钢丝绳无法插进,只能用钩子作为起吊工具,现场工作人员有:王xx(现场指挥)、马xx、王xx(现场具体操作维修工),袁xx、孟xx(现场检修辅助人员)。下午14:15,王xx、马振海、王xx上到圆锥破上部,做好一切吊装准备,并开始起吊。王xx拉手拉葫芦,马振海、王xx稳着物件。
随着物件慢慢升高,由于挡料斗圈已经磨损,在起吊过程当中物件不平衡,出现了一边高一边低的现象,当提升高度达到0.6m时,挡料斗圈高端已经超过了短头上端约150mm,然后,王xx(站在王xx的右手边)在高端观察吊起物件与短头上端距离,看是否可以插入已准备好的木板将物件垫稳,由于物件不平衡,插入木板的间隙不好确定。

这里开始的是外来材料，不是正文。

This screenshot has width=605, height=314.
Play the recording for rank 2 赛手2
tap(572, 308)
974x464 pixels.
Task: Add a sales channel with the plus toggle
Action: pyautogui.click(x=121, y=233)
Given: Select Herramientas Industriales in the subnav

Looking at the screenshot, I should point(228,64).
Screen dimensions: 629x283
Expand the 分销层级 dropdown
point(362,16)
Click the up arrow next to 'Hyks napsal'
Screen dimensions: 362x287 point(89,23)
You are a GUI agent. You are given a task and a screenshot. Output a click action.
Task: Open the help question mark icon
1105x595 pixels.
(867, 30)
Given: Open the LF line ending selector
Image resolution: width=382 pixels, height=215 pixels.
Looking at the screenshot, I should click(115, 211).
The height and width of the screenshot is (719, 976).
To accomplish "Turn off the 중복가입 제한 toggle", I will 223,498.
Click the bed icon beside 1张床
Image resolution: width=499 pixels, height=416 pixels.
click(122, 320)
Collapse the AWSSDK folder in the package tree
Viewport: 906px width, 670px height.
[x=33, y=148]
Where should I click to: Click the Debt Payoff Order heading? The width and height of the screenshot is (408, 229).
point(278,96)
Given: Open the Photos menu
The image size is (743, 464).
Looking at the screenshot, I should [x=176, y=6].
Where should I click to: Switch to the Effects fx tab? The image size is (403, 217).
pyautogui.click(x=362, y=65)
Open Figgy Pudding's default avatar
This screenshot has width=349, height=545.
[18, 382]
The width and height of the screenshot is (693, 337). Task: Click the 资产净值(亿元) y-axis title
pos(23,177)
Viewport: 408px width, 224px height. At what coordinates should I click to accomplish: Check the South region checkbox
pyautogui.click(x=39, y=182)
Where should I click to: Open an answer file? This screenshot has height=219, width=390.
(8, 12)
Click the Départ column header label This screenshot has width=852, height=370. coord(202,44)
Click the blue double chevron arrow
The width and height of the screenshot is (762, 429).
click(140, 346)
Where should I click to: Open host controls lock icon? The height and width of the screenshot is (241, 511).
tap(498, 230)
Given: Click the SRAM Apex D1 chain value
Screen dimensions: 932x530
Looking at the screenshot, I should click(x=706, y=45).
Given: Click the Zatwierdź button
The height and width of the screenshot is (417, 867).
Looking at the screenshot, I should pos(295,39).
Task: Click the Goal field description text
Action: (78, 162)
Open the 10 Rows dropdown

王xx将高端往下压,由于突然用力造成物件晃动过大,吊钩变形,挡料斗圈滑落。将王xx左手除拇指外的四个手指挤断,事故发生后,王xx立即向公司领导打电话汇报情况,公司立即派车送王xx去平泉县西坝骨科医院,因伤势过重,骨科医院建议转承德266医院,并联系266医院修院长做好手术准备,患者到达后做了检查和妥善处理后,医院建议转北京积水潭医院,马上送王xx赶往北京,李华云总经理在积水潭医院等候,患者到后由于医院将手术安排在下半夜,李华云总经理又及时联系空军总医院进行手术,到6月9日上午8:00手术完成。
二、安全生产事故分析:
20xx年6月8日下午2点30分,在二选厂检修圆锥时发生一起安全事故,根据当事人辅助车间主任王xx所写事故经过,事故受伤者王xx同马振海协助王xx在起吊圆锥内1.5吨重的档料斗圈时吊钩变形档料斗圈脱落,将王xx四个手指剪断。事故发生后,王xx立即上报叫车,伤者及时送往医院治疗。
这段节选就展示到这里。